Martha Mödl 1912–2001

 

One of the most admired and dramatic of the postwar generation of German opera singers, Martha Mödl, who has died aged 89, enjoyed an extraordinarily long career, beginning in 1942 and continuing for almost fifty years. She will be best remembered for her Wagnerian roles at Bayreuth in the 1950s, where her intense portrayals of Brünnhilde, Isolde, and above all Kundry epitomised Wieland Wagner’s New Bayreuth style. Like her rival, Astrid Varnay, she made audiences forget the strain sometimes evident in her singing, by virtue of her riveting interpretations. For although she valued musical accuracy, it was the dramatic potential of a role which interested her most of all.

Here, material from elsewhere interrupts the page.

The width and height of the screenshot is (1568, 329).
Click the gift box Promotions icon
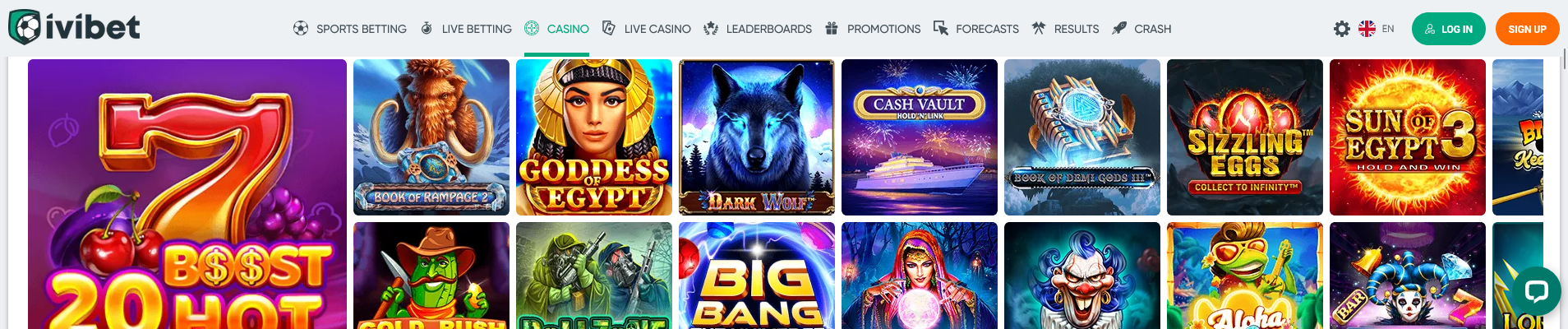832,29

Mödl was born in Nuremberg where she worked as a bookkeeper and secretary until the age of 28. She gave that up to study at the Nuremberg Conservatory, and began her career at Remscheid in 1942 as Hänsel and Azucena. She soon graduated to Cherubino, Mignon, Dorabella, Octavian and the Composer in Ariadne auf Naxos, followed by Eboli, Carmen, Clytemnestra and Marie for the Düsseldorf Opera, with which she was a member from 1945 to 1949. By the time she joined Hamburg Opera in 1949 she had edged into the dramatic soprano repertoire, fully confirmed by her Lady Macbeth in Berlin in 1950.

The Wagner roles quickly followed, in the US as well as Europe: Venus at Hamburg, and Kundry at La Scala under Furtwängler in 1950 and a year later under Knappertsbusch at the Bayreuth Festival’s legendary reopening season, directed by Wieland Wagner, one of her staunchest supporters. There during the 1950s she was also to be heard as Brünnhilde and Isolde, a role she sang in London during Stuttgart Opera’s visit there in 1955. The same year she triumphed as Leonore at the reopening of the Vienna Sate Opera.

Strauss was another natural for Mödl, especially as a mezzo: for the reopening of the National Theatre in Munich in 1963 she undertook the Nurse in Die Frau ohne Schatten, a year later Clytemnestra in Karajan’s Salzburg Festival Elektra. Londoners had the privilege of seeing her as the Housekeeper in Die schweigsame Frau during a visit to Covent Garden by Bavarian State Opera in 1972.

Latterly, drawing on a lifetime’s experience, she sang character parts such as Grandmother Burya in Jenufa, and the Old Countess in The queen of spades. Although she had intended to make her farewell in the latter role with the Vienna State Opera in 1992, she was still singing it seven years later, at the age of eighty-seven, in Mannheim, with her chronic shortsightedness miraculously cured, thanks to a belated operation.

More remarkable still, perhaps, was her continuing commitment to challenging contemporary works, already evident in her typically characterful assumptions in Wolfgang Fortner’s Elisabeth Tudor (1972), Gottfried von Einem’s Kabale und Liebe (1976), Friedrich Cerha’s Baal (1981), and as the Mummy in Aribert Reimann’s Gespenstersonate, a role she reprised as recently as 2000. In the space of less than a month in 1999 she sang the nurse Anfissa in the German premiere of Peter Eötvös’s Drei Schwestern at the Deutschen Oper am Rhein in Düsseldorf and a part in the musical Anatevka.

Mödl is immortalised on recordings of her major roles at Bayreuth, most notably Kundry with Knappertsbusch (1951) and Isolde with Karajan (1952), and, as Brünnhilde, on Furtwängler’s Ring cycle for EMI. Gilbert and Sullivan enthusiasts may be familiar with her rendition of Ruth in a Bavarian television production of Die Piraten (The pirates of Penzance) from 1968, recently issued on CD.

A book of conversations, Martha Mödl: So war mein Weg’ empfohlen, was published in German. Five years ago, she was one of three divas featured in Love’s debris, an unusual exploration of opera from the gay avant-garde director Werner Schroeter. The film had no pre-planned action, no script, no continuity, but invited each singer to reflect on their bygone glory days and to examine how singers find emotion in their voices. In it Mödl addressed the mystery of her art with disarming simplicity: ‘I don’t know myself how I sing.’

Martha Mödl: born 22 March 1912; died 16 December 2001.